Biofloc technology (BT) is a fish farming system that recycles waste nutrients as fish food. Biofloc, specifically cultured microorganisms, are introduced into the water to form microbial protein from toxic fish waste and other organic matter in the water. This helps maintain water quality as well as lowering costs. Candidate species must be resistant to environmental changes, be able to tolerate high stocking density, adapt to changes in dissolved oxygen, and be able to take microbial protein as food. BT is currently used in large-scale shrimp and finfish farms, mainly in Asia.

History of BFT 
The first BFT was developed in the 1970s at Ifremer-COP (French Research Institute for Exploitation of the Sea, Oceanic Center of Pacific) with Penaeus monodon, Fenneropenaeus merguiensis, Litopenaeus vannamei, and L. stylirostris... Israel and USA (Waddell Mariculture Center) also started Research and Development with Tilapia and L. vannamei, respectively in the late 1980s and 1990s.
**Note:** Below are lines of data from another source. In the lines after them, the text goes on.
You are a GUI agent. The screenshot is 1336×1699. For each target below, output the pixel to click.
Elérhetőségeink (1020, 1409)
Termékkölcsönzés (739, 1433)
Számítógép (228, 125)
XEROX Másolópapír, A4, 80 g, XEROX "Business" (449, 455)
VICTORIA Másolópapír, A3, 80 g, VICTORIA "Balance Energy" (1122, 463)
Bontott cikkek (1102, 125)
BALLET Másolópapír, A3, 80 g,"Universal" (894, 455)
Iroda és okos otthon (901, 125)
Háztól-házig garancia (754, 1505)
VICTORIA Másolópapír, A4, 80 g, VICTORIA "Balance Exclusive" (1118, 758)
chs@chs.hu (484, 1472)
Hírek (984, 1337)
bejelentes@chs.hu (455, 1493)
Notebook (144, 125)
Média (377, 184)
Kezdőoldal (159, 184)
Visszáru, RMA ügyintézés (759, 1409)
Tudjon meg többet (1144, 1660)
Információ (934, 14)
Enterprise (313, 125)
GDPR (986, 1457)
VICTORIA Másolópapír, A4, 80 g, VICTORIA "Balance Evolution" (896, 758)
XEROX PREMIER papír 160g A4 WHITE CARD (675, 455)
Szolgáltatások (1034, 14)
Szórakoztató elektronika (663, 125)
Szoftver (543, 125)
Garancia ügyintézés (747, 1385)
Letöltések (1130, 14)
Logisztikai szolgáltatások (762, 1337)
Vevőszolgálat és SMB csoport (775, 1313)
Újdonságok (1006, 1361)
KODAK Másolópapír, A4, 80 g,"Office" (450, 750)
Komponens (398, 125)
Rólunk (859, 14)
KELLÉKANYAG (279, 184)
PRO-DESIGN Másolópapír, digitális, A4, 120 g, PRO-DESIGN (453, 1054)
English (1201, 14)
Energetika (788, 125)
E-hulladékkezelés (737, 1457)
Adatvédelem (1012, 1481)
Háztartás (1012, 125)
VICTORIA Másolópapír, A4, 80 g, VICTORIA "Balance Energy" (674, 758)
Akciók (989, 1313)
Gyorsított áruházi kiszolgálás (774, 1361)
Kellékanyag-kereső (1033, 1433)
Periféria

Commercial application started at a farm in Tahiti (French Polynesia) in 1988 using 1000m2 concrete tanks with limited water exchange achieving a record of 20–25 tons/ha/year in 2 crops. A farm located in Belize, Central America also produced around 11-26 tons/ha/cycle using 1.6 ha poly-lined ponds.  Another farm located in Maryland, USA also produced 45 ton shrimp per year using ~570 m3 indoor greenhouse BFT race-ways. BFT have being successfully practiced in large-scale shrimp and finfish farms in Asia, Latin and Central America, the USA, South Korea, Brazil, Italy, China, India, and others. However, research on BFT by Universities and Research Centers are refining BFT, for farm application in grow-out culture, feeding technology, reproduction, microbiology, biotechnology, and economics.

The role of microorganisms 
Microorganisms play a vital role in feeding and maintaining the overall health of cultured animals. The flocs of bacteria (biofloc) are a nutrient rich source of proteins and lipids, which provide a source of food for the fish throughout the day. The water column shows a complex interaction between living microbes, planktons, organic matter, substrates, and grazers, such as rotifers, ciliates, protozoa and copepods which serves as a secondary source of food. The combination of these particulate matters keeps the recycling of nutrients and maintains the water quality 

The consumption of floc by cultured organisms has proven to increase the immunity and growth rate, decrease feed conversion ratio, and reduce the overall cost of production. The growth promotional factors have been attributed to both bacteria and plankton, where up to 30% of the total food is compensated in shrimp

Species compatibility 
There is a norm of species compatibility for culturing in BFT. To achieve a better growth performance, the candidate species must have resistance to high stocking density, adapt to changes in dissolved oxygen (3-6 mg/L), settling solids (10 --15 mL/L)  and total ammonia compounds, omnivorous habits or ability to take microbial protein as food.